Stated task a: List every Linux capability name (the ones beginning with CAP_) that the reply about the BPF token patch mentions.

Re: [PATCH RESEND v3 bpf-next 01/14] bpf: introduce BPF token object

Andrii Nakryiko <andrii.nakryiko@xxxxxxxxx> · Fri, 7 Jul 2023 16:58:40 -0700

On Fri, Jul 7, 2023 at 3:00 PM Toke Høiland-Jørgensen <toke@xxxxxxxxxx> wrote:
>
> Andrii Nakryiko <andrii.nakryiko@xxxxxxxxx> writes:
>
> > On Fri, Jul 7, 2023 at 6:04 AM Toke Høiland-Jørgensen <toke@xxxxxxxxxx> wrote:
> >>
> >> Andrii Nakryiko <andrii.nakryiko@xxxxxxxxx> writes:
> >>
> >> > On Thu, Jul 6, 2023 at 4:32 AM Toke Høiland-Jørgensen <toke@xxxxxxxxxx> wrote:
> >> >>
> >> >> Andrii Nakryiko <andrii.nakryiko@xxxxxxxxx> writes:
> >> >>
> >> >> > Having it as a separate single-purpose FS seems cleaner, because we
> >> >> > have use cases where we'd have one BPF FS instance created for a
> >> >> > container by our container manager, and then exposing a few separate
> >> >> > tokens with different sets of allowed functionality. E.g., one for
> >> >> > main intended workload, another for some BPF-based observability
> >> >> > tools, maybe yet another for more heavy-weight tools like bpftrace for
> >> >> > extra debugging. In the debugging case our container infrastructure
> >> >> > will be "evacuating" any other workloads on the same host to avoid
> >> >> > unnecessary consequences. The point is to not disturb
> >> >> > workload-under-human-debugging as much as possible, so we'd like to
> >> >> > keep userns intact, which is why mounting extra (more permissive) BPF
> >> >> > token inside already running containers is an important consideration.
> >> >>
> >> >> This example (as well as Yafang's in the sibling subthread) makes it
> >> >> even more apparent to me that it would be better with a model where the
> >> >> userspace policy daemon can just make decisions on each call directly,
> >> >> instead of mucking about with different tokens with different embedded
> >> >> permissions. Why not go that route (see my other reply for details on
> >> >> what I mean)?
> >> >
> >> > I don't know how you arrived at this conclusion,
> >>
> >> Because it makes it apparent that you're basically building a policy
> >> engine in the kernel with this...
> >
> > I disagree that this is a policy engine in the kernel. It's a building
> > block for delegation and enforcement. The policy itself is implemented
> > in user-space by a privileged process that decides when to issue BPF
> > tokens and of which configuration. And, optionally and if necessary,
> > further restricting using BPF LSM in a more fine-grained and dynamic
> > way.
>
> Right, and I'm saying that it's too coarse-grained to be a proper

CAP_BPF, CAP_PERFMON, CAP_SYS_ADMIN, CAP_NET_ADMIN are also very
coarse grained. And somehow we get by and make do with them outside of
the user namespace use case.

> building block in its own right. As evidenced by the need for adding an
> LSM on top to do anything fine-grained; a task which is decidedly

There is no *need* to add LSM. For tons of practical use cases you
won't need it. Yes, people will make a decision whether they even have
to bother with more fine grained controls. And if yes, LSM is there to
provide it.

> non-trivial to get right, BTW. Which means that the path of least
> resistance is going to be to just grant a token and not bother with the
> LSM, thus ending up with this being a giant foot gun from a security
> PoV.

Stated task b: Lay out the rows from the line containing "The image size is (999, 447)." through the final row as a JSON list of strings, one string per line, with blank lines omitted.

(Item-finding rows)
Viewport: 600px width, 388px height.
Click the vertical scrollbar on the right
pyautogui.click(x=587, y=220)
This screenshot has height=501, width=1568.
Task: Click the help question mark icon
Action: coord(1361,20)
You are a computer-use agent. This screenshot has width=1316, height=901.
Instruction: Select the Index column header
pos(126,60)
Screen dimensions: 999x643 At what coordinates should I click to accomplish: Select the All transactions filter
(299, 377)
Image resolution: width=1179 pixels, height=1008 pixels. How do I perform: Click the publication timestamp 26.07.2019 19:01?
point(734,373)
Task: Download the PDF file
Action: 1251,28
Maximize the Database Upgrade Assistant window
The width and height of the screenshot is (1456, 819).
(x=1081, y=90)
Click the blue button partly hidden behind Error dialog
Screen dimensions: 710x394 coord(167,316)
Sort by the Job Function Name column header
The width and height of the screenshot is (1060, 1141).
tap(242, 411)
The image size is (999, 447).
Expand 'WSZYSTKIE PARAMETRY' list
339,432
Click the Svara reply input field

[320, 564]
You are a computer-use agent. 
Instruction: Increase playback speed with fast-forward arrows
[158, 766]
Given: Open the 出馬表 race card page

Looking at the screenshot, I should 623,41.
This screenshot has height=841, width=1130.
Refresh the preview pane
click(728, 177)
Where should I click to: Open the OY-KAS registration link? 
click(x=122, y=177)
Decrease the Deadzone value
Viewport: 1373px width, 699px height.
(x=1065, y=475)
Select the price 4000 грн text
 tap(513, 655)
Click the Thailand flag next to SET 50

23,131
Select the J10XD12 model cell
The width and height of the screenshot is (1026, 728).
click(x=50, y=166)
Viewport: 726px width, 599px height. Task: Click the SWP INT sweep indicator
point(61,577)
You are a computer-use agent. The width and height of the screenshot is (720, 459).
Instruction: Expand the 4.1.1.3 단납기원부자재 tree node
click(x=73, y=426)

Written reply a: CAP_BPF, CAP_PERFMON, CAP_SYS_ADMIN, CAP_NET_ADMIN

Written reply b:
[
  "The image size is (999, 447).",
  "Expand 'WSZYSTKIE PARAMETRY' list",
  "339,432",
  "Click the Svara reply input field",
  "[320, 564]",
  "You are a computer-use agent. ",
  "Instruction: Increase playback speed with fast-forward arrows",
  "[158, 766]",
  "Given: Open the 出馬表 race card page",
  "Looking at the screenshot, I should 623,41.",
  "This screenshot has height=841, width=1130.",
  "Refresh the preview pane",
  "click(728, 177)",
  "Where should I click to: Open the OY-KAS registration link? ",
  "click(x=122, y=177)",
  "Decrease the Deadzone value",
  "Viewport: 1373px width, 699px height.",
  "(x=1065, y=475)",
  "Select the price 4000 грн text",
  " tap(513, 655)",
  "Click the Thailand flag next to SET 50",
  "23,131",
  "Select the J10XD12 model cell",
  "The width and height of the screenshot is (1026, 728).",
  "click(x=50, y=166)",
  "Viewport: 726px width, 599px height. Task: Click the SWP INT sweep indicator",
  "point(61,577)",
  "You are a computer-use agent. The width and height of the screenshot is (720, 459).",
  "Instruction: Expand the 4.1.1.3 단납기원부자재 tree node",
  "click(x=73, y=426)"
]